The Keansburg Amusement Park is also located nearby, offering a great day out for families and children of all ages. While it’s not free either, rides are only $1.25 with discounts for buying in bulk. It offers thrill rides like Pharoh’s Fury and the Sea Serpent Roller Coaster, boardwalk games like darts and basketball, rides for kids, and food and arcades. Don’t forget the go-karts.
Back at the beach, swimming is permitted until 7 p.m. or dusk, though there aren’t any lifeguards. Whether you’re looking to relax in the sun or enjoy some adrenaline-pumping fun, Keansburg Beach has something to offer everyone.
The Wildwood beaches are located in Wildwood Crest, Wildwood, and North Wildwood in the south portion of Cape May County. They add up to over five miles along the Atlantic Ocean and offer plenty of excitement despite being known for their cleanliness. You can often find beachgoers enjoying activities like kayaking, surfing, and sailing. Every year, the Wildwood beaches host several events, including a kite festival and various sports tournaments.

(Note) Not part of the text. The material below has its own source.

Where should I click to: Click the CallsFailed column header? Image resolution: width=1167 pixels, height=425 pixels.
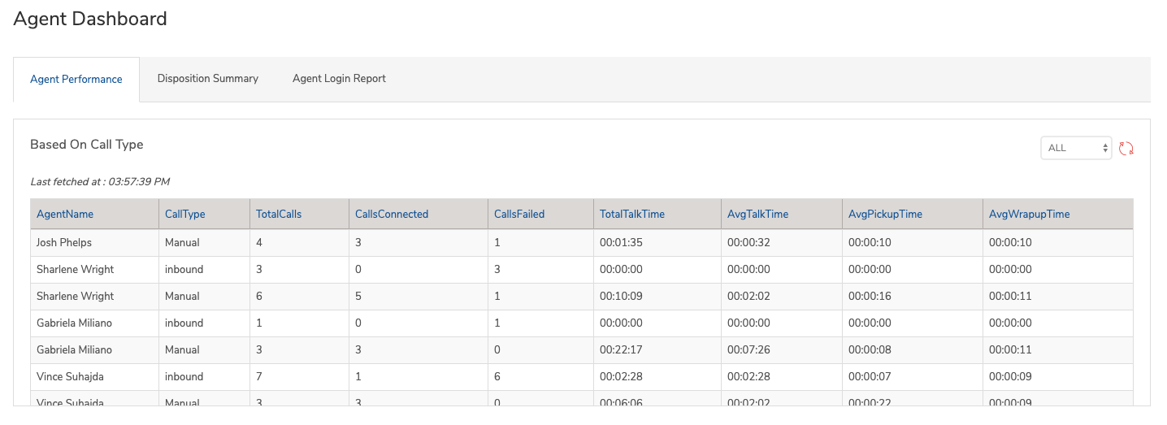point(519,214)
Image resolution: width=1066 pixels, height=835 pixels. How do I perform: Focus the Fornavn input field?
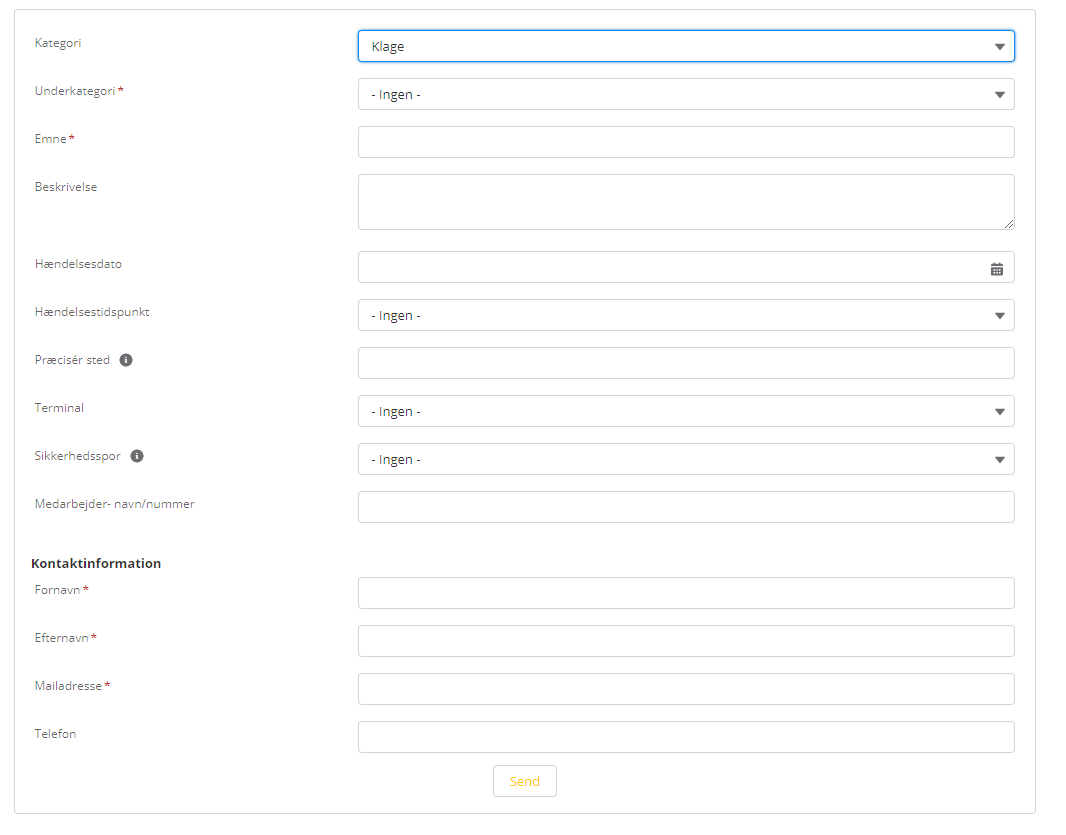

If the beaches and events weren’t enough, there are plenty of other activities thanks to the boardwalk that stretches for over a mile and a half. It offers visitors a chance to take in the sights and sounds of the beach while enjoying some of the best shopping, dining, and entertainment in the area. Taking visitors past a variety of shops, restaurants, and amusement parks, there’s always something fun to do along the boardwalk. How about even more water at one of the waterparks, or taking in the views from a 156-foot tall Ferris wheel?
Between the beaches themselves, boardwalk, and other entertainment, it’s hard to believe that the beaches have no admission fee. The amusement parks will need tickets, but thankfully there’s plenty to do for free if you don’t want to spend any money.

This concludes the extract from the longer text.